04 Julho 2022, 01:14

Crise/Energia: Importação de combustíveis já custou mais 16,3% a Cabo Verde este ano

LUSA Autor
Agência de notícias de Portugal

Praia, 22 nov 2021 (Lusa) – Cabo Verde importou o equivalente a quase 210 mil euros por dia em combustíveis de janeiro a setembro, mais 16,3% face às compras no mesmo período de 2020, segundo dados do Banco de Cabo Verde.


De acordo com os dados compilados hoje pela Lusa sobre as importações nacionais, o país comprou ao exterior, nos primeiros nove meses deste ano, mais de 6.245 milhões de escudos (56,9 milhões de euros) em combustíveis de vários tipos, nomeadamente para garantir a produção de eletricidade.


De janeiro a setembro de 2020, período fortemente afetado pelo confinamento geral provocado pela pandemia de covid-19, o arquipélago importou mais de 5.372 milhões de escudos (48,9 milhões de euros) em combustíveis, segundo o histórico do BCV.


Em média, Cabo Verde – que não tem capacidade de refinação nacional – passou do equivalente a 179 mil euros diários de combustíveis importados nos primeiros nove meses de 2020, para quase 210 mil euros no mesmo período de 2021.


Como reflexo do progressivo aumento do preço do petróleo nos mercados internacionais, os combustíveis à venda em Cabo Verde já aumentaram de preço mais de 60% no último ano e praticamente 10% de outubro para novembro, ao que acresce a atualização das tarifas de eletricidade — praticamente 80% é produzida por centrais a gasóleo – no mês passado, que cresceram em média 30%.


Em todo o ano de 2020, Cabo Verde comprou ao exterior pouco mais de 6.793 milhões de escudos (61 milhões de euros) em combustíveis de vários tipos, contra os 9.164 milhões de escudos (82,3 milhões de euros) em 2019.


De 2019 para 2020, com a economia a crescer mais de 5%, a importação de combustíveis por Cabo Verde aumentou mais de 1%.


Contudo, essa importação caiu para o equivalente a 166 mil euros por dia em 2020, face aos impactos da crise económica sentidos a partir de abril.


Os dois meses de estado de emergência, em abril e maio de 2020, com confinamento generalizado da população e restrições à circulação, bem como o encerramento do arquipélago a voos internacionais de março a outubro, para conter a transmissão da pandemia de covid-19, explicam a quebra de 26% no valor dessas importações no espaço de um ano, bem como a descida das cotações internacionais do petróleo, nesse período.


O primeiro-ministro cabo-verdiano, Ulisses Correia e Silva, afirmou no início deste mês, em Lisboa, que o Governo já está a fazer um “esforço” para mitigar as consequências do impacto do aumento do preço dos combustíveis no arquipélago.

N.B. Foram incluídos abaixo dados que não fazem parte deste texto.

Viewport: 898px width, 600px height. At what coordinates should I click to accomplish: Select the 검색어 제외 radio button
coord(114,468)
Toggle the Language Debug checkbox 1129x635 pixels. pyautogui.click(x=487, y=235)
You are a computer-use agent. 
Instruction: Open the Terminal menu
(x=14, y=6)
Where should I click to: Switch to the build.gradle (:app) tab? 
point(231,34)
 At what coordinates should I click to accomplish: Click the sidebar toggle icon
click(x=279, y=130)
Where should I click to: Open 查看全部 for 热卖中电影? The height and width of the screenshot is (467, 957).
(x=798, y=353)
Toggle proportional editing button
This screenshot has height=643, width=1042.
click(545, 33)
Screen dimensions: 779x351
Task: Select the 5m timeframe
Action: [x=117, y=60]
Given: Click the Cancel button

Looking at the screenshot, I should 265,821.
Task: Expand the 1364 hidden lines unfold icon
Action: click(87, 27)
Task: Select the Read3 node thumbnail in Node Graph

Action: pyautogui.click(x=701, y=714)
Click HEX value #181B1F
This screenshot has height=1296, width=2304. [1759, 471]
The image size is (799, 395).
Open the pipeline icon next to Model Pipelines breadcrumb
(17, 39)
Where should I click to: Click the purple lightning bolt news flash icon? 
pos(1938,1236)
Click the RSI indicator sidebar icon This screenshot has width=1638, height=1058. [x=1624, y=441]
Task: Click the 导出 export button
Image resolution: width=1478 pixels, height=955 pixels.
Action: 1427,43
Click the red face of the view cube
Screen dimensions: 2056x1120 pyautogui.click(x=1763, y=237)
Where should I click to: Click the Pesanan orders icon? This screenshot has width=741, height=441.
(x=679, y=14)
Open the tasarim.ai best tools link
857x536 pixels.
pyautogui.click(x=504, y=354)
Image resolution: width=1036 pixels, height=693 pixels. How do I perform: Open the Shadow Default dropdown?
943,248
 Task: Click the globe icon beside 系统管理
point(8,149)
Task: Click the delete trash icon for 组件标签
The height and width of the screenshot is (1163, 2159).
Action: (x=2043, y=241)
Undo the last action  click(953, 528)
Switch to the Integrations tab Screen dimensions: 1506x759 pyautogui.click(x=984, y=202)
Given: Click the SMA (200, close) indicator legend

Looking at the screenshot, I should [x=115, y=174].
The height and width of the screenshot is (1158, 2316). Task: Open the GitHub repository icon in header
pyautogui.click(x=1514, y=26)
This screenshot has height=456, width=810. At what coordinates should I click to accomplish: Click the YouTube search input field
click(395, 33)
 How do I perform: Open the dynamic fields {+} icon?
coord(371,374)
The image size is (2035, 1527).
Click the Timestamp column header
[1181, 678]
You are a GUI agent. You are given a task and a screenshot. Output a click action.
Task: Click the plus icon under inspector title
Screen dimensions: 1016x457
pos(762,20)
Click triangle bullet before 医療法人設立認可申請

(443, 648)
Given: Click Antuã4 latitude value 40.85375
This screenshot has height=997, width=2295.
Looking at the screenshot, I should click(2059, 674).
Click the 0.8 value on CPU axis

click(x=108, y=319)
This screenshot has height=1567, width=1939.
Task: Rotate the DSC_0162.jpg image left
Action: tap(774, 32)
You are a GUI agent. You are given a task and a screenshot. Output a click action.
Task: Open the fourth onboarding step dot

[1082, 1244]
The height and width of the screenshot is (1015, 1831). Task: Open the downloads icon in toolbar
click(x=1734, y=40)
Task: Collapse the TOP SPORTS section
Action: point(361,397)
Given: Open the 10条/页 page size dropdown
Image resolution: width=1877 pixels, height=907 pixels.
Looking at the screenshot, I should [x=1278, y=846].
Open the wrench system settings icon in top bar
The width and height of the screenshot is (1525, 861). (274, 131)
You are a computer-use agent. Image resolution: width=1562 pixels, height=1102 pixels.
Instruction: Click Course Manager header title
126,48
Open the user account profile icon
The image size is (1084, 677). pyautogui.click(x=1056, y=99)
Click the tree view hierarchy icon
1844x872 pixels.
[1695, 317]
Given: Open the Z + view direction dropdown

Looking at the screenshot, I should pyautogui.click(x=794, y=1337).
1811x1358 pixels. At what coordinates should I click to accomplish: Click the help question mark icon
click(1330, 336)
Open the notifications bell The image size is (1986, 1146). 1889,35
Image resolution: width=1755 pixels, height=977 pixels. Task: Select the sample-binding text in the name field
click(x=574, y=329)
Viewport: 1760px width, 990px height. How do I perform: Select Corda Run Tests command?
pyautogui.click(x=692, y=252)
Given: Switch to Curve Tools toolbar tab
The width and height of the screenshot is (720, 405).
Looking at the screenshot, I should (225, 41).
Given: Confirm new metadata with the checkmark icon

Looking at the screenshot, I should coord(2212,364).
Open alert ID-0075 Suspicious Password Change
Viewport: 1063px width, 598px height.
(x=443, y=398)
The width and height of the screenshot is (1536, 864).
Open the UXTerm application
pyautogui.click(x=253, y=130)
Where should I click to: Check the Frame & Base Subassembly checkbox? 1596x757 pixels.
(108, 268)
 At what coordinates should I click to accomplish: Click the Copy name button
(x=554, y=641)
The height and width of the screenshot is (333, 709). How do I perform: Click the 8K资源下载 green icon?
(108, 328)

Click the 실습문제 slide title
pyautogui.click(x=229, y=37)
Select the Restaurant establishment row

“Já estamos a fazer um esforço”, afirmou o chefe do Governo cabo-verdiano, confrontado com o pedido feito na mesma semana pelo então Presidente do país, Jorge Carlos Fonseca — que cessou funções em 09 de novembro, após a posse do novo chefe de Estado, José Maria Neves -, que pediu “medidas que compensem, que mitiguem e que amorteçam os efeitos negativos dessa subida de preços”.


“Nós baixámos o IVA de 15% para 8%, não só na eletricidade, mas também na água, aumentámos o nível de devolução da tarifa social de 30% para 50% para as famílias de menor rendimento e também introduzimos a dedução fiscal de 130% para as empresas relativamente ao custo com energia”, disse o primeiro-ministro em declarações à comunicação social, em Lisboa.


Ulisses Correia e Silva apontou que o arquipélago vive o que espera ser uma situação conjuntural, mas que o executivo está a analisar medidas para reduzir os seus efeitos.


“Nós estamos perante uma situação que espero que seja conjuntural, de uma crise energética que é impactante, e o país tem limitações em termos de instrumentos também que possam minorar ainda mais esse efeito, mas nós estamos ainda em sede de discussão do Orçamento do Estado para a sua aprovação no parlamento e, até lá, iremos ver que outros instrumentos podem ser mobilizados para minorar o efeito”, sublinhou.


Ulisses Correia e Silva considerou que a crise energética é “uma outra crise que se junta à pandemia”.


“Temos metas muito ambiciosas”, sublinhou, remetendo para a vontade de ter as energias renováveis responsáveis por 50% da produção energética em 2030 ou para a transformação digital, que diz ser “um fator importante para a melhoria da eficiência da economia”.